WEST PALM BEACH, Fla. – As elections across the country wrapped up, Florida Gov. Ron DeSantis on Wednesday said he wants to create a statewide office that is dedicated to investigating and prosecuting election crimes in Florida.

DeSantis said the division would have law enforcement officers, investigators and a statewide prosecutor.

“What will happen is if someone’s ballot harvesting, you report it to these people and this is their sole job,” DeSantis said during a speech in West Palm Beach. “There’ll be specialists, they’re going to understand what’s legal, what’s not legal, they’re going to have the ability to investigate any crimes involving the election and I think that’s going to be something that’s very, very important.”

DeSantis said he also wants to increase penalties for ballot harvesting — when a third party gathers and submits completed absentee or mail-in voter ballots — from a misdemeanor to a third-degree felony.

He also wants to require timelines for supervisors of elections to clean the voter rolls of ineligible voters and “prohibit unsecure, haphazard drop box locations in Florida.”

DeSantis said the “election integrity reform” proposals will be addressed in the next legislative session that begins in January.

Available records:
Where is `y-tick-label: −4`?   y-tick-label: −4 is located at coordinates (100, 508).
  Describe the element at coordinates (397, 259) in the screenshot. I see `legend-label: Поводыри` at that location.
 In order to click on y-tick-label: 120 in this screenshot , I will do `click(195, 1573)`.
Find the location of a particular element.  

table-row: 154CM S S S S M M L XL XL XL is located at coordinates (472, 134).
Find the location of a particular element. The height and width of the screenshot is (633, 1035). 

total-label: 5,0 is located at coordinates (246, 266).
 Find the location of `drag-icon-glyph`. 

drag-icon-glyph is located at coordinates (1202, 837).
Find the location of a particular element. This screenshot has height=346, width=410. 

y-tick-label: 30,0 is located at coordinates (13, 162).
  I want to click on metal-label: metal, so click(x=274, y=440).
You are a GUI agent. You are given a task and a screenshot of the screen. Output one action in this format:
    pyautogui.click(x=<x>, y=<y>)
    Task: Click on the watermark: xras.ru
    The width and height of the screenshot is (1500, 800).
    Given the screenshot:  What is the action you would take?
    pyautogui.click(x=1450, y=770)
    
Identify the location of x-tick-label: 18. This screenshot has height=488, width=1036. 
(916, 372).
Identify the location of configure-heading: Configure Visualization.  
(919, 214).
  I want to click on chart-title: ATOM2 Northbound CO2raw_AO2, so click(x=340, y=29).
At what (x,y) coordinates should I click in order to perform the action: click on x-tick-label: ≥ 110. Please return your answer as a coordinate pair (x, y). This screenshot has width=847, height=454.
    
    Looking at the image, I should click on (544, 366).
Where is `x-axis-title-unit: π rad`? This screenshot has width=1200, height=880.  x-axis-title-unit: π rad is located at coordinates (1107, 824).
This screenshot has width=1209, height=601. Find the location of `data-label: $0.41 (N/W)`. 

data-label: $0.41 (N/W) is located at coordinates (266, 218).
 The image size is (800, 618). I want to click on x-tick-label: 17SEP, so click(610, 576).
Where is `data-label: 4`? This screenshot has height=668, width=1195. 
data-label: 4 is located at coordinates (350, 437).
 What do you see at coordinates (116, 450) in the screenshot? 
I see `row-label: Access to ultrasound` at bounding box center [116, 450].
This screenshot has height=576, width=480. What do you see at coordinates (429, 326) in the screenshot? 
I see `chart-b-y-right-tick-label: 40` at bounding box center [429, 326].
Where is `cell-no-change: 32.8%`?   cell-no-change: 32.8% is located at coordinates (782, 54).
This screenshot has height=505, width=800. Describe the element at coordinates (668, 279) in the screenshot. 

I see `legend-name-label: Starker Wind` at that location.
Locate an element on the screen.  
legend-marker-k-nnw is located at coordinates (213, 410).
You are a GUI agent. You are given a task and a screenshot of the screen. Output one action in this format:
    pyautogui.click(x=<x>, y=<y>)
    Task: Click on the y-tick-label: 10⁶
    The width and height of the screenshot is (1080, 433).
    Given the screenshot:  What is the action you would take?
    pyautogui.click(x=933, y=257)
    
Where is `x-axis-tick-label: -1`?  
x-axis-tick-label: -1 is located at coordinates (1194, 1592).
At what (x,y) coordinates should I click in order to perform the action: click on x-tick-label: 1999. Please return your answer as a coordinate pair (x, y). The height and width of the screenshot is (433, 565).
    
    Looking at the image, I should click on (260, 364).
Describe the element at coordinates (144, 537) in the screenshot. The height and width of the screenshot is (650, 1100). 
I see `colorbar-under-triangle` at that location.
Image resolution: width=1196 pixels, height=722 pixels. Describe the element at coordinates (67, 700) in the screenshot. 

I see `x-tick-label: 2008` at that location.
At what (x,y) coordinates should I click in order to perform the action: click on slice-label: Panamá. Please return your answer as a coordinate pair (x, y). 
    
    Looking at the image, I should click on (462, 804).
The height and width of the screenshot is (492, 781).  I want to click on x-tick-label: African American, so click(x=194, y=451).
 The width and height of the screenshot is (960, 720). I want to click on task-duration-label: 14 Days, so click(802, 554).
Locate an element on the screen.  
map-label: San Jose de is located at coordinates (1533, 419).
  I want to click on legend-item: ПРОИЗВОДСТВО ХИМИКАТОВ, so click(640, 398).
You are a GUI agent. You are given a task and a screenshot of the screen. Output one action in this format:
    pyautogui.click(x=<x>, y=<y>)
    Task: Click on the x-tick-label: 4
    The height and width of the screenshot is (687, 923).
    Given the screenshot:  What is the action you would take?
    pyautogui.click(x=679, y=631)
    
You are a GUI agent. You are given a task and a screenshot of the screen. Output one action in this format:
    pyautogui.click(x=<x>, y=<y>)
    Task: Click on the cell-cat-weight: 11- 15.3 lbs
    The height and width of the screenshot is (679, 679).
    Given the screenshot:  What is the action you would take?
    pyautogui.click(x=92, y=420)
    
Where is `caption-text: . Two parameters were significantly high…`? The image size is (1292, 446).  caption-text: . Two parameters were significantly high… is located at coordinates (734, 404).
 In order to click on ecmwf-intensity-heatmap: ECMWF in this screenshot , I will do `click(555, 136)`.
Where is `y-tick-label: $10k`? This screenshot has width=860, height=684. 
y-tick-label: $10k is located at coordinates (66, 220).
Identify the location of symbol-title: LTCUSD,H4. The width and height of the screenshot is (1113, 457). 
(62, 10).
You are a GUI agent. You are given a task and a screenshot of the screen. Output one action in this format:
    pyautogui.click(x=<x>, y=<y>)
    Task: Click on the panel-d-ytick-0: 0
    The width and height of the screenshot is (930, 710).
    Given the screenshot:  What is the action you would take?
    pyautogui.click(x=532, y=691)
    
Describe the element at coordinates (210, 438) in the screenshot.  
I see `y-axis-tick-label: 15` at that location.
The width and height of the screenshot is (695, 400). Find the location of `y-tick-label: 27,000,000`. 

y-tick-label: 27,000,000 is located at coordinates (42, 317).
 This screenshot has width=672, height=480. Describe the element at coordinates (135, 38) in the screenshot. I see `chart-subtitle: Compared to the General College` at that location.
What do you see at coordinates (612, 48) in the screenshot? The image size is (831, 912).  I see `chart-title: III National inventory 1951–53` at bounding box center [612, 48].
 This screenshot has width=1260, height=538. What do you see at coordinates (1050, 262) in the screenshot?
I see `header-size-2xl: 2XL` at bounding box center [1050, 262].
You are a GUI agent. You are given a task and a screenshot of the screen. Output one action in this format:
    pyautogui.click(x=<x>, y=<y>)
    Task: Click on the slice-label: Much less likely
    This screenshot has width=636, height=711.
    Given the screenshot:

Things to do:
a - In the excerpt on Florida's election proposals, what penalty does DeSantis want for ballot harvesting?
b - In the records, rewrite the stretch from the line containing "has width=847, height=454." through the line containing "legend-marker-k-nnw is located", changing "screenshot" to "capture" and leaving everything else as is.

Solutions per task:
a - He wants to raise it from a misdemeanor to a third-degree felony.

b -
At what (x,y) coordinates should I click in order to perform the action: click on x-tick-label: ≥ 110. Please return your answer as a coordinate pair (x, y). This capture has width=847, height=454.
    
    Looking at the image, I should click on (544, 366).
Where is `x-axis-title-unit: π rad`? This capture has width=1200, height=880.  x-axis-title-unit: π rad is located at coordinates (1107, 824).
This capture has width=1209, height=601. Find the location of `data-label: $0.41 (N/W)`. 

data-label: $0.41 (N/W) is located at coordinates (266, 218).
 The image size is (800, 618). I want to click on x-tick-label: 17SEP, so click(610, 576).
Where is `data-label: 4`? This capture has height=668, width=1195. 
data-label: 4 is located at coordinates (350, 437).
 What do you see at coordinates (116, 450) in the capture? 
I see `row-label: Access to ultrasound` at bounding box center [116, 450].
This capture has height=576, width=480. What do you see at coordinates (429, 326) in the capture? 
I see `chart-b-y-right-tick-label: 40` at bounding box center [429, 326].
Where is `cell-no-change: 32.8%`?   cell-no-change: 32.8% is located at coordinates (782, 54).
This capture has height=505, width=800. Describe the element at coordinates (668, 279) in the capture. 

I see `legend-name-label: Starker Wind` at that location.
Locate an element on the screen.  
legend-marker-k-nnw is located at coordinates (213, 410).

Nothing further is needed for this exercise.